8. Fresnel's wave theory replaced the particle theory developed earlier by Newton. Fresnel's theory was replaced by Maxwell's, which dispensed with the ether, the medium through which Fresnel believed light waves travelled. Maxwell regarded light as a periodic disturbance ‘in the “disembodied” electromagnetic field’ (Worrall Citation1989, 116). ‘Einstein reintroduced particles; and finally the “probability waves” of Quantum Mechanics came up’ (Fahrbach Citation2011, 141–142).

9. Forster and Sober (Citation1994, 28), Papineau (Citation1996, 14), Lipton (Citation2004, 145), Magnus and Callender (Citation2004), Chakravartty (Citation2007), and Fahrbach (Citation2011, 141) attribute the PI to Laudan, but they do not reconstruct it as a reductio ad absurdum. Frost-Arnold (Citation2011) is more cautious, and merely notes that Laudan's ‘Confutation’ is responsible for the recent attention to the PI.

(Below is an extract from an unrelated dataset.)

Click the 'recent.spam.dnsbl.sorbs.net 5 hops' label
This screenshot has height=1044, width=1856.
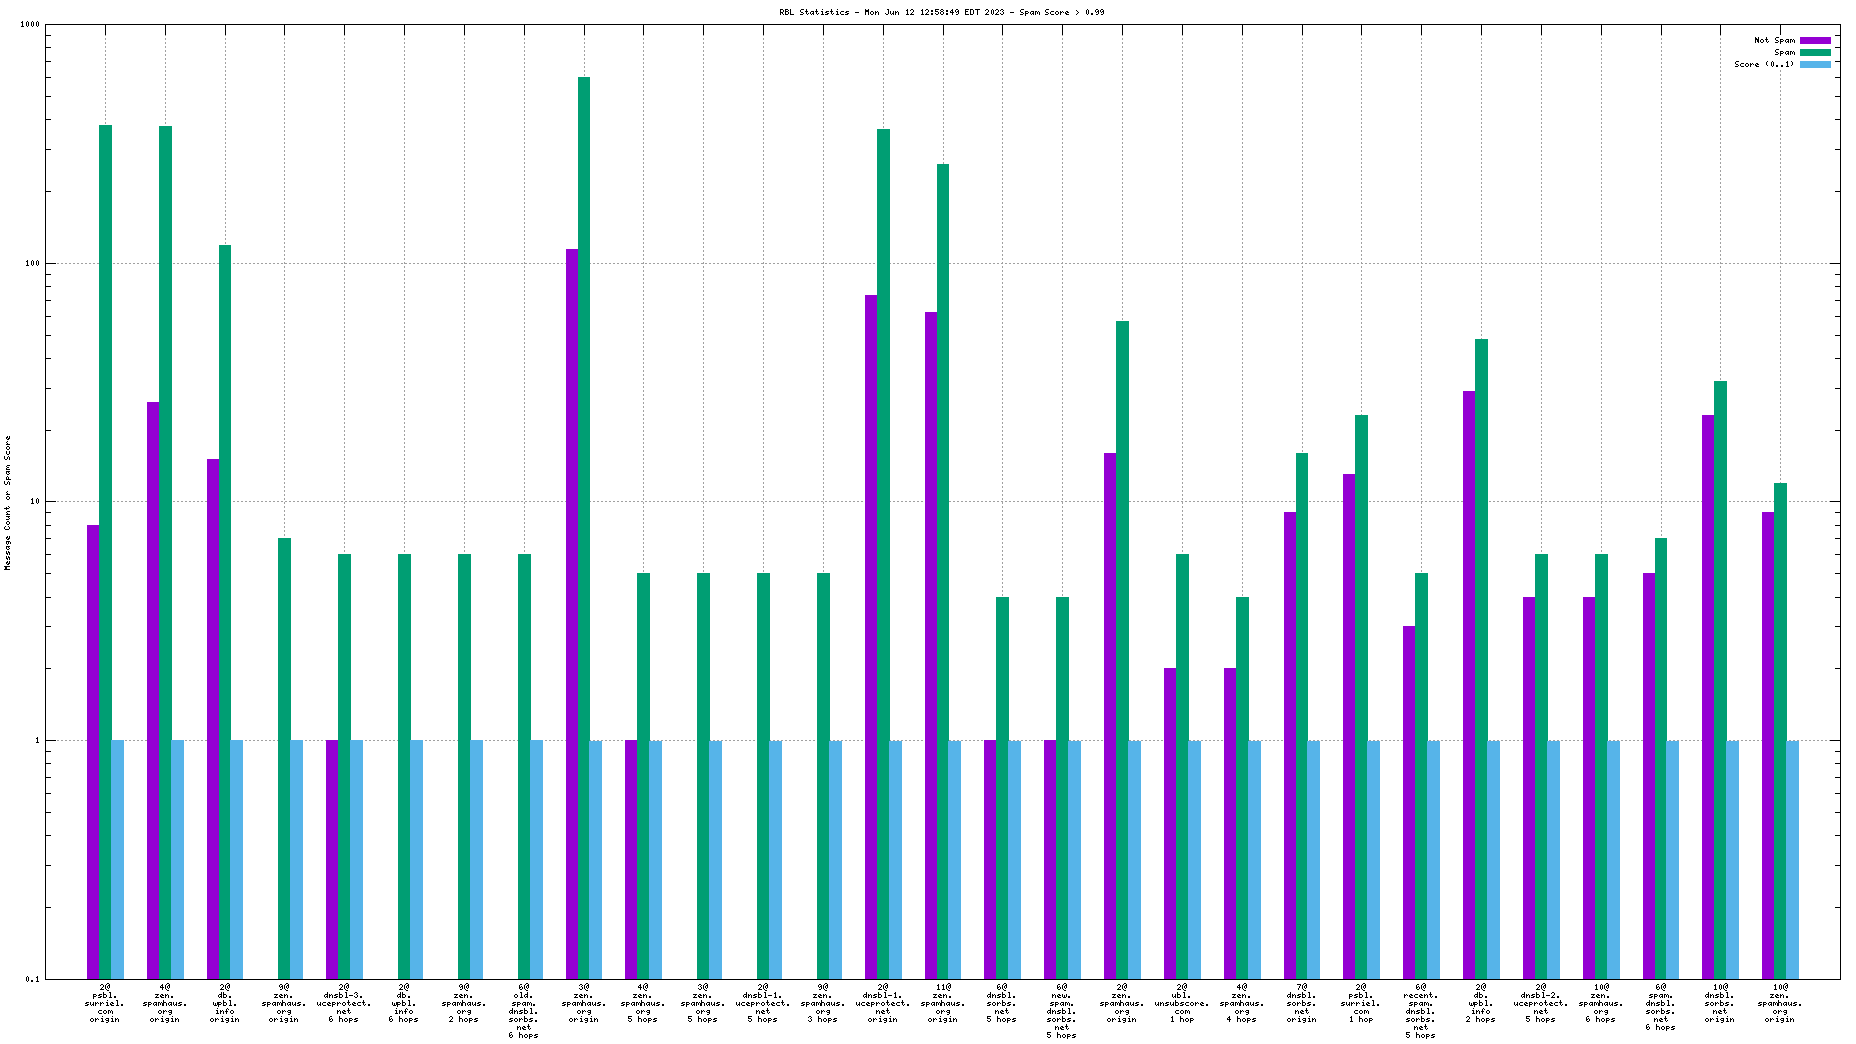click(x=1421, y=1011)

10. My interpretation of Laudan is not only supported by my own reading of Laudan's article and Lyons's reading of Laudan, but also by remarks made by Laudan during a Skype conversation on 16 February 2014.

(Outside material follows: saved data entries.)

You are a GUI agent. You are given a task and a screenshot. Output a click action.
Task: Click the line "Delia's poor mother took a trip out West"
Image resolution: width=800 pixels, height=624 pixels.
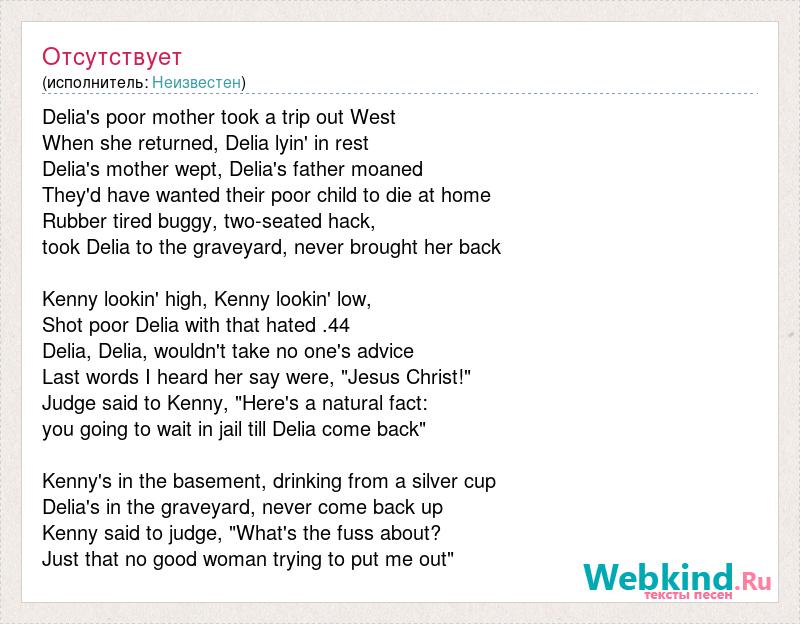[219, 117]
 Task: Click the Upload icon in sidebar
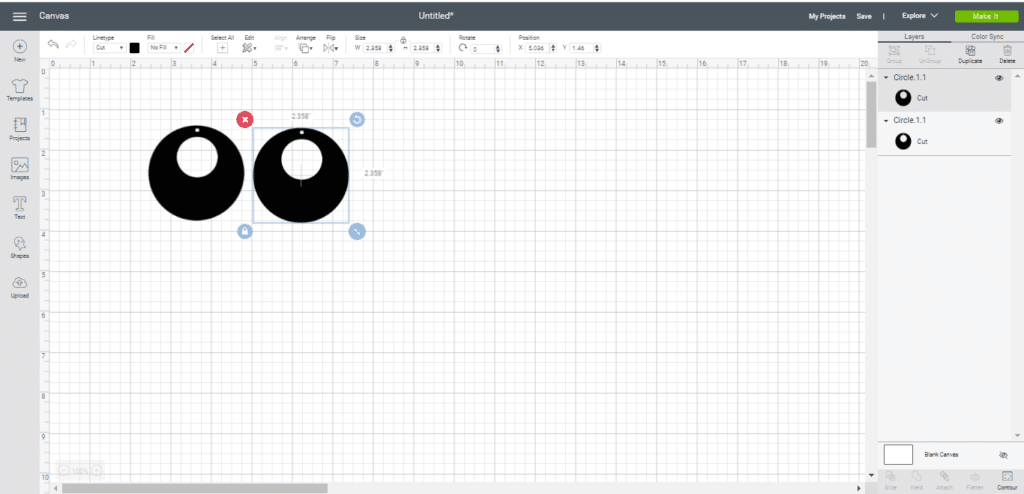pyautogui.click(x=19, y=286)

11. Laudan's list has generated a vast body of critical literature (see, for example, Bishop Citation2003, section 2.2; Mizrahi Citation2013, 3219–3220). Mizrahi is especially concerned that Laudan's examples are not a random sample of the target population of successful theories.

12. Some may question whether Poincaré does in fact present a PI. I hope my argument below shows that he does in fact present one. Nonetheless, he is read by others as presenting a PI (see, for example, Lange Citation2002, 281; Saatsi Citation2005, 1088).

13. Kuhn (Citation2000, 97–98) makes a similar remark about the increasing specialization that characterizes science. For an extended discussion of Kuhn's view on specialization, see Wray (Citation2011, chapter 7).

14. Doppelt (Citation2007) also recognizes that the PI helps to clarify what a plausible form of realism entails or commits one to. There are now a number of forms of modest realism. Entity realists, for example, are committed to belief in the existence of the theoretical entities scientists manipulate routinely in laboratory operations, but recognize that scientists may be mistaken about some of the properties that they ascribe to these entities (see Hacking Citation1983, chapter 16). Alternatively, Chakravartty (Citation2008, 155) has suggested that the most viable form of realism is ‘a realism about well-confirmed properties’ rather than entities.

15. One might object to Mizrahi looking at scientific laws to either support or undermine the PI, for newly discovered laws sometimes do not require the overthrow of the accepted theory. Boyle's Law, for example, merely identified a previously unnoticed relationship between two variables, the pressure of a gas and its volume (see Kuhn [Citation1962] Citation2012, 28). Kuhn discusses this example in a chapter of Structure devoted to normal science. This reminds us that we must be clear about what the unit of analysis is in the PI.